Her hücresine işlemek için acelecidir bulutlar
Toprak ananın her deliğine nüfuz eder
Ta içlerine, en dibine
Acı çeker taze gelin gibi
Ama ses çıkarmaz
Yahut biz, hayvanlar, ormanlar
İşitmesini bilmeyiz fısıltısını.

***

Sessizce emer tüm meniyi toprak ana
Çocuklarını doğurur
Ardından hepsini doyurur
Ve biz, hayvanlar, ormanlar
Gözlerimizi sımsıkı kapatırız
Görmemek için yatak odalarının içini
Üstümüzde gri bulutlar aydınlatır gök kubbeyi
parıldar yatak odaları
Ve denizlerden buharlaşan, ışıltılı inci taneleri,
Tekrar birleşirler ormanda.

***

Her yağmur sonrası,
Islanmış anne kokusuna uyanan kargalar,
kuzgunlar,
baykuşlar
toplanırlar
Babalarının içlerine kadar yükselip alçalırlar
hepsinin gözleri kapalı
Leblebiden iri inci taneleri,
Yükselir zifiri karanlığın ortasından
Kargalar, kuzgunlar ve baykuşların gagasında.

***

Toprak ana emmeden hepsini
Açılmaz gözler
Bulutlar, boşalmış ve rahatlamış,
Arkalarına bile bakmadan, tepemizden ayrılırlarken
Biz yine babamızı özleriz
Yağmurdan eprimiş sarı bir sayfada
Ve ışıldar orman
Babası bulutlar ve topraktan anasının koynunda.

06.08.2009

Yazan: Burak (Maktul) Çakır
Yazdıranlar: Yeni bir ev, eski bir orman
İthaf : “Yağmur benim içime işleyen bir şey.
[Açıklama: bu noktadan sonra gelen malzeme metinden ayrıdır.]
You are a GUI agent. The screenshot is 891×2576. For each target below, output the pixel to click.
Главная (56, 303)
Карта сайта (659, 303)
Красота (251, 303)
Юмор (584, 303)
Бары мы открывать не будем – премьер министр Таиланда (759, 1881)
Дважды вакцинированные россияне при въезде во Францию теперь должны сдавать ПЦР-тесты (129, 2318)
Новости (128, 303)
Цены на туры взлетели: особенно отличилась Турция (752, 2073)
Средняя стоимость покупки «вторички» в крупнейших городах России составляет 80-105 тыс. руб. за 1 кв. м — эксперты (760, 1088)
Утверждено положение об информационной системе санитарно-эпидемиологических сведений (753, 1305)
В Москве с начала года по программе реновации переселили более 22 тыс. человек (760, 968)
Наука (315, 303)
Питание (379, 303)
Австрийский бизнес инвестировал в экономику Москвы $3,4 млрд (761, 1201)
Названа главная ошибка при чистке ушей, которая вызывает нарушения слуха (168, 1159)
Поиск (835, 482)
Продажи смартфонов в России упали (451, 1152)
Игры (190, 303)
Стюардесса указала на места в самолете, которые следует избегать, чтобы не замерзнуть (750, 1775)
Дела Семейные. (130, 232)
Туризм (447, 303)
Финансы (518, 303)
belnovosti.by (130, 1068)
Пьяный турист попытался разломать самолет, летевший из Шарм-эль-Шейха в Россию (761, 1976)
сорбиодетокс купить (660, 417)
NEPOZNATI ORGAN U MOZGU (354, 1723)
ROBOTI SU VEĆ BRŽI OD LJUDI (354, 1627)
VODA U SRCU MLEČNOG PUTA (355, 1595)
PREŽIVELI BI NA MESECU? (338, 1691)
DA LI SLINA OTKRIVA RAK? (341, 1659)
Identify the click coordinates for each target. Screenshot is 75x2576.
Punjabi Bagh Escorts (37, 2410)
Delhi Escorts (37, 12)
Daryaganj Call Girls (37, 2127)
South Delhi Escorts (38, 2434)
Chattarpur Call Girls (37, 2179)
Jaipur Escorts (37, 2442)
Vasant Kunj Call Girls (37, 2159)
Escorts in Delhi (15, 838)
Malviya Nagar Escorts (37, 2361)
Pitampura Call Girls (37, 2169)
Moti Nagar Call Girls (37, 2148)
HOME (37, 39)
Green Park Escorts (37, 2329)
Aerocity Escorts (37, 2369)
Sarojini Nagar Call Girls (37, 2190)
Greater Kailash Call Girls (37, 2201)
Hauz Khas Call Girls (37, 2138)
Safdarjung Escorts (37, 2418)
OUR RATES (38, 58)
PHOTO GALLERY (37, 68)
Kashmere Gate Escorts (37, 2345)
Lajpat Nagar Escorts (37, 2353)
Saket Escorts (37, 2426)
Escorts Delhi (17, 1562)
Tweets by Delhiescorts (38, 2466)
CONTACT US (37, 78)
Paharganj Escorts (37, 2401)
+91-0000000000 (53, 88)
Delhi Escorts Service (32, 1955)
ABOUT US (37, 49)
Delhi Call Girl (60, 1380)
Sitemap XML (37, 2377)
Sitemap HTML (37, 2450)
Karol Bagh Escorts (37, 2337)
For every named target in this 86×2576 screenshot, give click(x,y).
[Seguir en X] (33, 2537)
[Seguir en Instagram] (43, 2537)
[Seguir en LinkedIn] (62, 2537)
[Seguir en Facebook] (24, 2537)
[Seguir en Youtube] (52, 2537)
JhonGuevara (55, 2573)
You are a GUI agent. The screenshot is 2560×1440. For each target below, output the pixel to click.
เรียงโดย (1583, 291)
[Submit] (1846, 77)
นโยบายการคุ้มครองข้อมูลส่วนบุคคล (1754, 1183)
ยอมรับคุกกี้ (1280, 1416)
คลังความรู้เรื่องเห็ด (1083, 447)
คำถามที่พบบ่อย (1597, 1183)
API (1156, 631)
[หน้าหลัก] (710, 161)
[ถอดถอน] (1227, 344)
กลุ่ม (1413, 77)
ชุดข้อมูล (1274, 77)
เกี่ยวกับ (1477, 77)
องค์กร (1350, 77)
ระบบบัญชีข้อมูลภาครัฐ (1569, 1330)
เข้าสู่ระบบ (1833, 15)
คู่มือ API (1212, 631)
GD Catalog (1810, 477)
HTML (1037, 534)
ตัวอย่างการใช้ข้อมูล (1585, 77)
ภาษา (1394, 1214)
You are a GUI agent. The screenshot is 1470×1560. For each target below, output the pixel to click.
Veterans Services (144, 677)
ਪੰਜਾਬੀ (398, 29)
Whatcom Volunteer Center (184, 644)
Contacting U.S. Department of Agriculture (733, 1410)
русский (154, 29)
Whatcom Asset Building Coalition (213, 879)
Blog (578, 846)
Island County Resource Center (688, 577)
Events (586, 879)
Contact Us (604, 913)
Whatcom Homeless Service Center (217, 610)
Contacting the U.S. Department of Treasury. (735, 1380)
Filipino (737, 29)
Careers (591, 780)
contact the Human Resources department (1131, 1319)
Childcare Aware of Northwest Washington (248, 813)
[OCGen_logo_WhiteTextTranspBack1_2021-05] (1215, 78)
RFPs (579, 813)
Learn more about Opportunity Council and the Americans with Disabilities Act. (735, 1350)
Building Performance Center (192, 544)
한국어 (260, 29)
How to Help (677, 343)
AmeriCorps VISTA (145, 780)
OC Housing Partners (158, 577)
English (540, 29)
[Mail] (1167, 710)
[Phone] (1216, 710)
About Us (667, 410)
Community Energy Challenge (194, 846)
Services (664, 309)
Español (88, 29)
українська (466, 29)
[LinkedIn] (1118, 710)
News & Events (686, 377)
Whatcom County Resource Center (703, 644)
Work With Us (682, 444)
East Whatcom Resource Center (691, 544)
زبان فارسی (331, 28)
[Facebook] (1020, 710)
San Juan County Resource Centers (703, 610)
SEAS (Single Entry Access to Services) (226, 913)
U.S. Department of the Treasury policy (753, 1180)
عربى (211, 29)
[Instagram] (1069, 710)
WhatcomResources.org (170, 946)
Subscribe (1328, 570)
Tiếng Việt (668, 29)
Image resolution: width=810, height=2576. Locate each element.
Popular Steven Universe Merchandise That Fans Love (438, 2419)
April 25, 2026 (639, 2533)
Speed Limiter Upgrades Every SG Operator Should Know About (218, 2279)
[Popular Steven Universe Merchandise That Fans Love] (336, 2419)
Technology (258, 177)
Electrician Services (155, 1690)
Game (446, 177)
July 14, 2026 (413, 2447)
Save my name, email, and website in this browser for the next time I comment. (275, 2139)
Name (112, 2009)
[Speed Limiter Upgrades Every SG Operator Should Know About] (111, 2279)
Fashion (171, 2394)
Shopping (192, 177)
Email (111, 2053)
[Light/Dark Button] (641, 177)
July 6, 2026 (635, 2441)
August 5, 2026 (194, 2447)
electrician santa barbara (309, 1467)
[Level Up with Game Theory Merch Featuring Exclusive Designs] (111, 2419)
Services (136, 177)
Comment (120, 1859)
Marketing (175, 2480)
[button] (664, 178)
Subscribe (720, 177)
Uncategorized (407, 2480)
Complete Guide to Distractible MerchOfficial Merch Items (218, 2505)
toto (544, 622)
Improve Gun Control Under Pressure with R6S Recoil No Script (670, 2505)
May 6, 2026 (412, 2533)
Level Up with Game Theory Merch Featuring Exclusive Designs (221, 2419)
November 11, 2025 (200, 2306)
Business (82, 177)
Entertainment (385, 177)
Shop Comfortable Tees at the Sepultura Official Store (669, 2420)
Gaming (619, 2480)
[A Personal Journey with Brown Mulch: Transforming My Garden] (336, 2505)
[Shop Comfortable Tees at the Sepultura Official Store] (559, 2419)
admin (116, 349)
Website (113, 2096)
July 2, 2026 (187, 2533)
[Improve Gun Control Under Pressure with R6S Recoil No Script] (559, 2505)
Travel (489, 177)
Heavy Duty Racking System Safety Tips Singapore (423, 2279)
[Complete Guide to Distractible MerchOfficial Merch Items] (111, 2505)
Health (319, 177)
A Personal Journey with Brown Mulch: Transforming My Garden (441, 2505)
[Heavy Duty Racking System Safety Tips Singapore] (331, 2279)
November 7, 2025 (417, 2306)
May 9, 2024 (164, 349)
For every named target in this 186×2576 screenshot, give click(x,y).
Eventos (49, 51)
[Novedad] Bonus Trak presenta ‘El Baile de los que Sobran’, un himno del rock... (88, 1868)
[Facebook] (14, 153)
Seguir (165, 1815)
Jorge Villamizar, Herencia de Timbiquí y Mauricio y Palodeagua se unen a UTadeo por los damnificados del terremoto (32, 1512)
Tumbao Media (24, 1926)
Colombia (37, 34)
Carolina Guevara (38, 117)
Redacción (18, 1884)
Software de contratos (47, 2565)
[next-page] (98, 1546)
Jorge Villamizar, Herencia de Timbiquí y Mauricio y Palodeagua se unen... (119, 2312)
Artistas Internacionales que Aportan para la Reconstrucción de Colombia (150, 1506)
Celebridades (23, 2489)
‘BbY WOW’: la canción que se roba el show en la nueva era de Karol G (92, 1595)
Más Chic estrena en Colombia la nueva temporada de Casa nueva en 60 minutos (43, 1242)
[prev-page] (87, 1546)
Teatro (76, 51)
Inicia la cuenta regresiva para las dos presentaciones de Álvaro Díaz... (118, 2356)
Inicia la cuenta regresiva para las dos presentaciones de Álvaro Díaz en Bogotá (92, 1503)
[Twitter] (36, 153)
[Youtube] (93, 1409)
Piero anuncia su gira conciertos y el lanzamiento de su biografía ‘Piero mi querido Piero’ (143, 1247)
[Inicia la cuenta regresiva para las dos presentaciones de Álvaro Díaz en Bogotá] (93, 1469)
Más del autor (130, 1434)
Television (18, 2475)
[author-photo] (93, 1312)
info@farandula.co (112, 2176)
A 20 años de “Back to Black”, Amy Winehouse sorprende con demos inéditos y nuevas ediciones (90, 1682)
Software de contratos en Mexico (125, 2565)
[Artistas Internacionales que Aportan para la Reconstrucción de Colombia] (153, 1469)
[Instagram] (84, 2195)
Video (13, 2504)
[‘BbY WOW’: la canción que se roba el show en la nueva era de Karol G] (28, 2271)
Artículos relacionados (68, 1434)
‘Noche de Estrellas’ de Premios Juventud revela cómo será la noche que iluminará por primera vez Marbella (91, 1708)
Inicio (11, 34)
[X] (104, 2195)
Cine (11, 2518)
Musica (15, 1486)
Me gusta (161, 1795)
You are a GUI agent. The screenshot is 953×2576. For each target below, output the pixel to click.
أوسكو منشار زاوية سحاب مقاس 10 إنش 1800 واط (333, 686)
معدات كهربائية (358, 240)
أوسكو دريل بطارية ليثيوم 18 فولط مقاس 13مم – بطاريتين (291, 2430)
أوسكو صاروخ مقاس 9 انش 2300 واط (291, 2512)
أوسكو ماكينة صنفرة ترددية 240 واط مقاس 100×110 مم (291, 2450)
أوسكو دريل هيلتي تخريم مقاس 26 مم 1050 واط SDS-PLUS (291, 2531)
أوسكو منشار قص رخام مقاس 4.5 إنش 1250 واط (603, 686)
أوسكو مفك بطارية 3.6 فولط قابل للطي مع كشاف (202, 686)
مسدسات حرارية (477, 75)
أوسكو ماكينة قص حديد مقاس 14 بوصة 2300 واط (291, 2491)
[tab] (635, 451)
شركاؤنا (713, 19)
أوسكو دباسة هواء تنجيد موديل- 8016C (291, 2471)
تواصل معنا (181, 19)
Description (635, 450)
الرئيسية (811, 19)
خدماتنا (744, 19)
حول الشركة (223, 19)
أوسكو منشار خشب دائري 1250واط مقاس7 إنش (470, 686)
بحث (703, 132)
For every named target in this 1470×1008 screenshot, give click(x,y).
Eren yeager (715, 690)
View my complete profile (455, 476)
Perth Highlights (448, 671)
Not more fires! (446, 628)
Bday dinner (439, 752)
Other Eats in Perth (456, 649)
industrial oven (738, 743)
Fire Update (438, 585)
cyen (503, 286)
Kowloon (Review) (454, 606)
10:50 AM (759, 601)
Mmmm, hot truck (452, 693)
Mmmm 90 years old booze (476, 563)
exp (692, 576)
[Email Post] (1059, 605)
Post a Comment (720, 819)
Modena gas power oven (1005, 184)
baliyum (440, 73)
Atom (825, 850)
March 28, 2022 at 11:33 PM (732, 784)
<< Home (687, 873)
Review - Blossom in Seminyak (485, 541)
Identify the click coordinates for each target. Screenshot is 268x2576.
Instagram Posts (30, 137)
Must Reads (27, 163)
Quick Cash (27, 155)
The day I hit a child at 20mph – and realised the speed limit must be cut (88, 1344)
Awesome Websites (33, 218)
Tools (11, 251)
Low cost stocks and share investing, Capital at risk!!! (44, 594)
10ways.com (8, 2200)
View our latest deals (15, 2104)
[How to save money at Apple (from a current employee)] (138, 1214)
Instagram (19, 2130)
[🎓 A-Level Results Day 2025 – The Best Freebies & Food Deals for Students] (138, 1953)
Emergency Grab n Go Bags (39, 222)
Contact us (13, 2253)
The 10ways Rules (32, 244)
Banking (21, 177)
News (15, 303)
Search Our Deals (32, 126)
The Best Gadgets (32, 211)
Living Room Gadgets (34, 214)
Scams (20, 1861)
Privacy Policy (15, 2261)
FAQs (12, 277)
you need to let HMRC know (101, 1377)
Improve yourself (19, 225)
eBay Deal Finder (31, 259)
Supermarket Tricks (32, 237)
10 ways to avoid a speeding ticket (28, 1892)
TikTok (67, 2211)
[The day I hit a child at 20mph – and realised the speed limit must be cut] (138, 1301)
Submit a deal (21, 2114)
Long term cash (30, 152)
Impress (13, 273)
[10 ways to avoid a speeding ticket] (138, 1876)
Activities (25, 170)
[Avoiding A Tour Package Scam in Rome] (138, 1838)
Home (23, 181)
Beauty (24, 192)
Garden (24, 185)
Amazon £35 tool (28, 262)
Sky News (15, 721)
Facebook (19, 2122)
Yeryüzünde, doğanın bana sunduğu en yakın arkadaş.” Tezer Özlü (Yaşamın Ucuna Yolculuk – s113)

2 yorum:

Emrah Aydoğdu dedi ki...

yağmura fena sevdalanmış bir adam ve doğanın aşk ritüelini anlatan harika mısralar... yalnız orgazm olurken anıran hayvanlar değil insanlardır :) belgesellerden bildiğim kadarıyla yanlışım varsa düzelt yine de xD

Adsız dedi ki...

var abi ben kamplumbağaların çiftleşmesini izlemiştim çok pis anırıyolar hakketen bak.